Here are some great tips from REAL moms to help you stay on track this Christmas.
5 Healthy Mommy moms share their best tips for staying on track over Christmas
Sheridan, is a mom of 2 girls, from Virginia, she has lost 30lbs with the Healthy Mommy 28 Day Weight Loss Challenge.
Sheridan’s tips for staying on track over Christmas:
“We will be away for Christmas week with the in-laws all the way from Australia to visit.”
- Drink water – I will likely have a few alcoholic beverages over the break, but it’s important to stay hydrated
- Use the 28 Day Weight Loss Challenge app workouts – even though I’ll be away from my usual fitness routine, I plan to move my body most days, even if that’s a short tabata work out. I’ll be packing my resistance bands too!
- Pack Snacks. Road trip? You can easily pack some healthy mommy snacks! I’ll be making some bliss balls and maybe a slice!
- Make the best choices you can with the options available to you. We will be eating out a lot while we are away, but I plan to make the best choices I can because I know I will feel better overall.
- Enjoy yourself but don’t overindulge over and over again, and just call the whole thing a write-off. Each meal is a chance to make a different choice.
Mom Cindy, from Michigan, has lost 30lbs with the Healthy Mommy 28 Day Weight Loss Challenge.
Cindy’s tips for staying on track over Christmas:
- Mindset plays an important role in the holidays. Agree to let yourself enjoy some treats without feeling guilty but know the limits. Don’t go overboard with the desserts and the alcohol!
- Balance. Think ahead about what choices you are going to make. I have decided that I will start the day with a smoothie then I’ll be enjoying a roast turkey dinner with a little stuffing, a glass of Prosecco and slice of fruit cake. I won’t be feeling guilty but I also won’t be eating the whole cake!
- Keep your water intake up! I try to have 2 glasses of water after every glass of alcohol. Or decide how many glasses of alcohol you will have beforehand and stick to it!
- Plan ahead to feel organized and to help stress less. This will help you feel more in control to make better choices. I am using my meal prep skills to prep my Christmas Day lunch before the day so that I can spend more time with my family rather than in the kitchen.
- Schedule a workout for a time that suits you.
Mom of 2, Aimee, from Michigan has lost 10lbs with the Healthy Mommy 28 Day Weight Loss Challenge.
Aimee’s tips for staying on track over Christmas:
- Prepare snacks. I always have snacks ready. I stash some in my purse so when hungry I can grab a smart snack.
- Drink a lot of water. Staying hydrated also prevents you from getting sick.
- Exercise. I try to add in extra 10 min quick workouts on my normal workouts.

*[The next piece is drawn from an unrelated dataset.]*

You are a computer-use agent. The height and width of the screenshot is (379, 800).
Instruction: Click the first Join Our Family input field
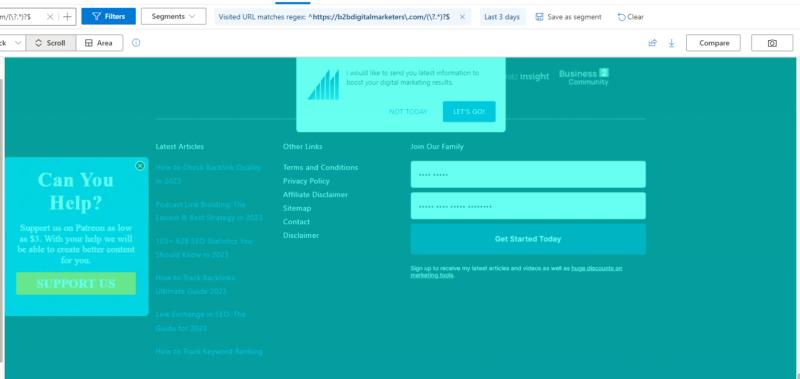[528, 174]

- Portion! I limit to one drink when out with friends or family. More adds calories and then I snack when I’m drinking.
- Get plenty of rest. Being tired also leads to bad food choices.
Mom Emma, from Western PA, has lost 20lbs with the Healthy Mommy 28 Day Weight Loss Challenge.
Emma’s tips for staying on track over Christmas:
- Prepare snacks. If you are traveling make sure that you have snacks on hand and if you can plan your meals.
- Drink water. Make sure that you keep the water flowing.
- Moderation is the key! If you are having a drink do so with moderation.
- Keep yourself moving – make snowmen if in the snow or warmer – take the kids outside and kick the football
- Get onto the 28 Day Weight Loss Challenge app and use it to the best of its ability.
Mom of 2 Kate from Las Vegas has lost 13lbs following the Healthy Mommy 28 Day Weight Loss Challenge.
Kate’s tips for staying on track over Christmas:
- Focus on water, workouts and following the healthy Mommy meal plan.
- Have fewer temptations around you. Honestly, just having less Christmas candy and cookies in the house. Normally we make a lot with the boys but this year we gave them away to teachers the next day so we each ate one, instead of a dozen.
- Knowing your struggles with food is such a great start. I know I can’t have certain things in the house because I will eat it.”